Year ago we published a paper "Image Matching across Wide Baselines: From Paper to Practice", which, among other messages, has shown that OpenCV RANSAC for fundamental matrix estimation is terrible: it was super inaccurate and slow. Since then my colleague Maksym Ivashechkin has spent a summer 2020 improving OpenCV RANSACs. His work was released as a part of OpenCV 4.5.0 release.
Now it is time to benchmark them. Let's go!
The benchmark is done on the validation subset of the Image Matching Challenge 2021 datasets. We have detected RootSIFT features, matched them with optimal mutual SNN ratio test and feed into the tested RANSACs. The resulting fundamental matrixes were transformed into relative poses and compared to the ground truth poses. You can check details in the paper "Image Matching across Wide Baselines: From Paper to Practice".
For all RANSACs we first determine the optimal inlier threshold by the grid search, whereas number of iterations (
max_iter) was set to a reasonable 100k. Then, after fixing this optimal threshold, we vary number of iterations from 10 to 10M. This gives us an accuracy-time curve.
- DEGENSAC - from
pydegensacpackage, based on the original implementation of the method, proposed in CVPR 2005 paper "Two-View Geometry Estimation Unaffected by a Dominant Plane". It is the default choise for the Image Matching Challenge 2020 and 2021.
- PyRANSAC - also from
pydegensacpackage, with flag
enable_degeneracy_check=False, which is equivalent to a vanilla LO-RANSAC implementation.

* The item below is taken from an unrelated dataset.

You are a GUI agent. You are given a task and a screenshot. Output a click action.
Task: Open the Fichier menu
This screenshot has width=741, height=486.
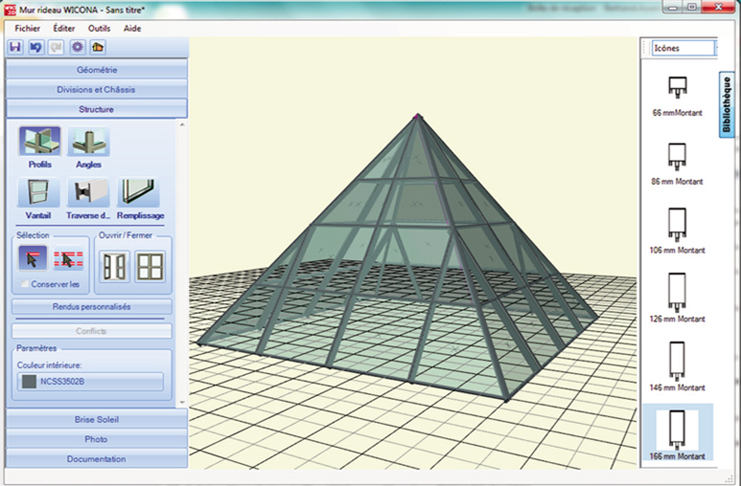tap(28, 28)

OpenCV methods, named after the flag, one needs to pass into
- USAC_DEFAULT – LO-RANSAC + degeneracy tests
- USAC_FAST – LO-RANSAC + degeneracy tests. Fewer iterations in local optimization step than USAC_DEFAULT. Uses RANSAC score to maximize number of inliers and terminate earlier.
- USAC_ACCURATE. Implements Graph-Cut RANSAC + degeneracy tests.

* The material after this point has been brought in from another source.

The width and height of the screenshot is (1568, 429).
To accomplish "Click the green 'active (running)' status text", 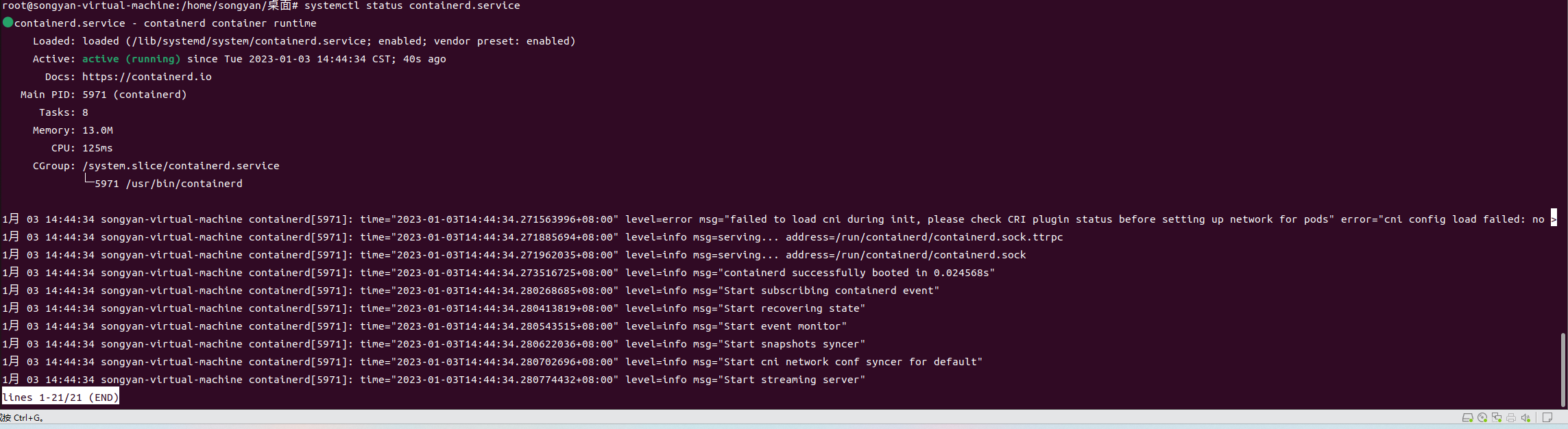I will point(132,59).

- USAC_MAGSAC – MAGSAC++ implementation + degeneracy tests.
- RANSAC -- OpenCV RANSAC implementation from the previous versions of the library, no degeneracy tests
All OpenCV USAC methods also use SPRT-test for speeding-up the evaluation.

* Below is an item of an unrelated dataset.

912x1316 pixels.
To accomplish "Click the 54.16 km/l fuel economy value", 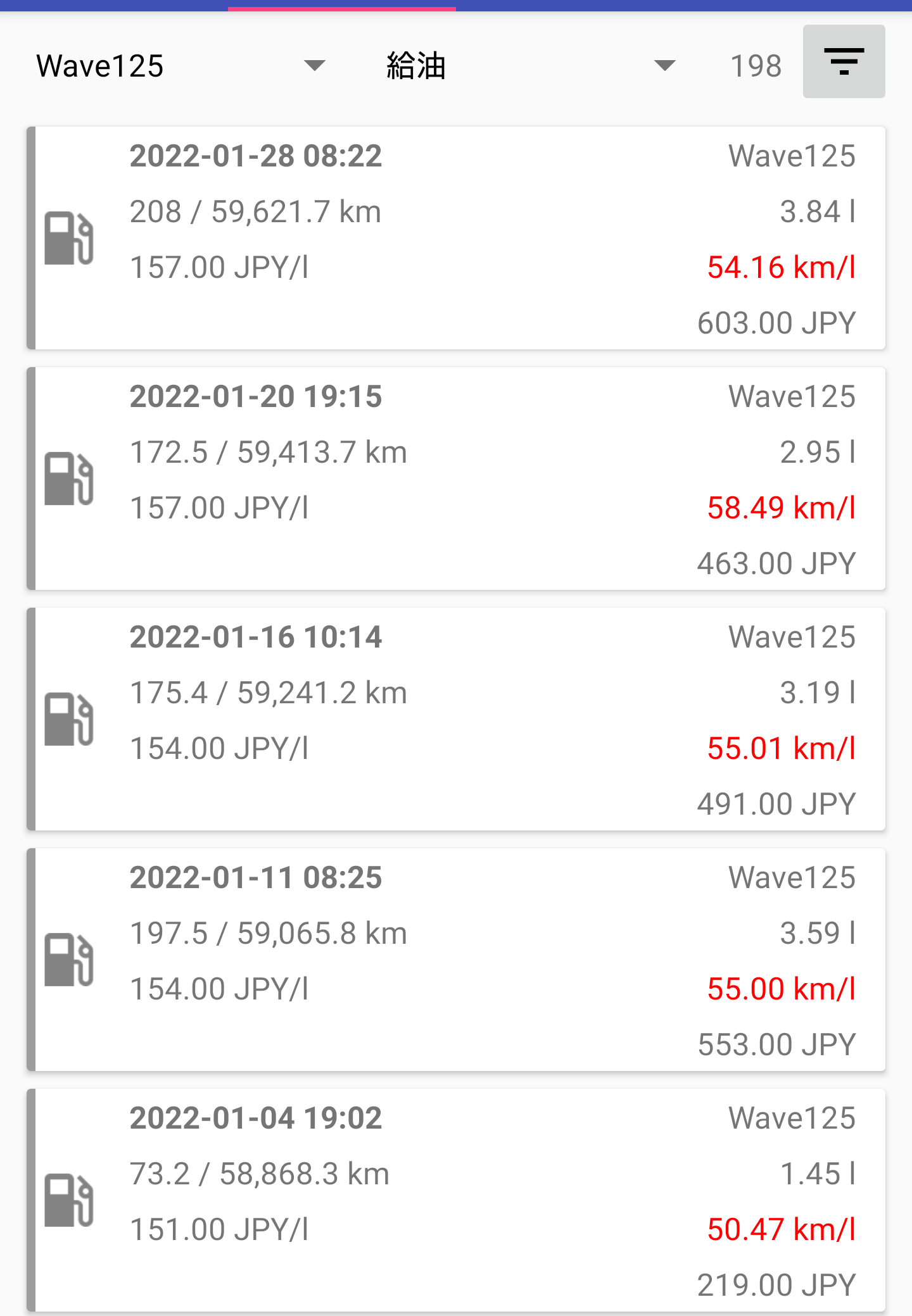I will coord(781,267).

Here are results for all 3 datasets. The lefter and upper is curve, the better. Dashed vertical line marks 1/25 sec ("realtime") and 0.5 sec (challenge limit) time budget. Legend shows the method name and the optimal inlier threshold for the datasets: Phototourism, GoogleUrban and PragueParks respectively.
The first and main message -- all new flags are much better than the old OpenCV implementation (green curve, worst results), which still a default option.
10k iterations and USAC_ACCURATE (red curve) gives you great results within 0.01 sec
All OpenCV advanced USACs are better than for the small/medium time budget (< 0.1 sec per image) than pydegensac (blue curve).
The best methods for the higher budget are OpenCV USAC_MAGSAC and DEGENSAC from the pydegensac package.
There is no point is using flag "USAC_FAST" it is always better to use USAC_DEFAULT, USAC_ACCURATE or USAC_MAGSAC.
USAC_MAGSAC is the only method, which optimal threshold is the same across all datasets. This is a valuable property for practice, as it requires the least tuning.
If you are interesting in results for an individual datasets, here they are.
It is true, that tuning and evaluation of the method on the same dataset does not make any sense. However, let me defend my choice. Here are the arguments:
I do not want to compromise an integrity of the test set, which is the basis of the on-going competition Image Matching Challenge 2021 with prize money. That is why I do not want to leak information from the abovementioned test set and this is my primarly optimization objective. I also cannot tune the threshold on the "training subset", as both GoogleUrban and PragueParks do not have such.
I am interested more in the rough speed-accuracy trade-off than the precise rankings of the methods. It is quite likely, that those methods, which have an small acuracy gap on the validation set, would switch on the test set -- as it happened with DEGENSAC and MAGSAC in our original paper. However, it is very unlikely, that method, which performs poorly on the validation set would magically outperform everyone on the test set. Again, see PyRANSAC vs DEGENSAC in the original paper.
I clearly state this fact as a limitation and do not publish a paper ;)
New OpenCV RANSACs are fast and have comparable accuracy, you can safely pick one of them. However, if you are using pydegensac and have > 0.1 sec time budget, there is no need to switch.